«Back Home»: Le réalisateur d'«Oslo 31 août» dirige Isabelle Huppert dans un film sur le deuil

FAMILLE Joachim Trier signe un drame familial qui a représenté la Norvège au Festival de Cannes…

Caroline Vié

— 

Isabelle Huppert dans Back Home de Joaquim Trier
Isabelle Huppert dans Back Home de Joaquim Trier — Mémento Films

Présenté en compétition à Cannes sous le titre Plus fort que les bombes, le film de Joachim Trier a été rebaptisé Back Home, suite aux attentats de Paris. Car rien ne doit permettre d’associer cette chronique familiale, qui n’évoque aucunement le terrorisme, aux tueries du 13 novembre dernier. « Le film décrit comment ses proches doivent faire face au décès accidentel d’une femme de caractère » confiait l’acteur Gabriel Byrne à 20 Minutes en mai dernier.

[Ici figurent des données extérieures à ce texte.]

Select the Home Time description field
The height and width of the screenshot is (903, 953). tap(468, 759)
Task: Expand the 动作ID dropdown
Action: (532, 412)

>> A lire aussi : Pourquoi « Plus fort que les bombes » a été rebaptisé « Back Home »

Trois hommes et un décès

Trois hommes (son mari et ses fils) préparent une exposition posthume d’une photographe de guerre décédée brusquement trois ans auparavant. « Ils ignorent s’il s’agit d’un accident ou d’un suicide, ce qui les empêche de faire leur deuil », explique Gabriel Byrne. La femme disparue, c’est Isabelle Huppert dont la présence lumineuse habite les nombreux retours en arrière des protagonistes. « Elle apporte à son personnage une présence qui perdure même lorsqu’elle n’est plus à l’écran », avoue Byrne.

La complexité d’une vie

Librement inspiré du Feu follet (1931) de Drieu la Rochelle, cette chronique insiste davantage sur le chagrin des enfants (Jesse Eisenberg et la découverte Devin Druid) que sur les travaux de leur mère. Entre scènes de rêve et réalité brutale, le réalisateur d’Olso, 31 août (2012) explore la vie intime d’une femme complexe vue par les yeux de ceux qu’elle a marqués à jamais. Si le film n’est pas exempt de longueurs, il livre une réflexion passionnante sur la force des images et la catharsis qu’apporte l’écriture après un décès.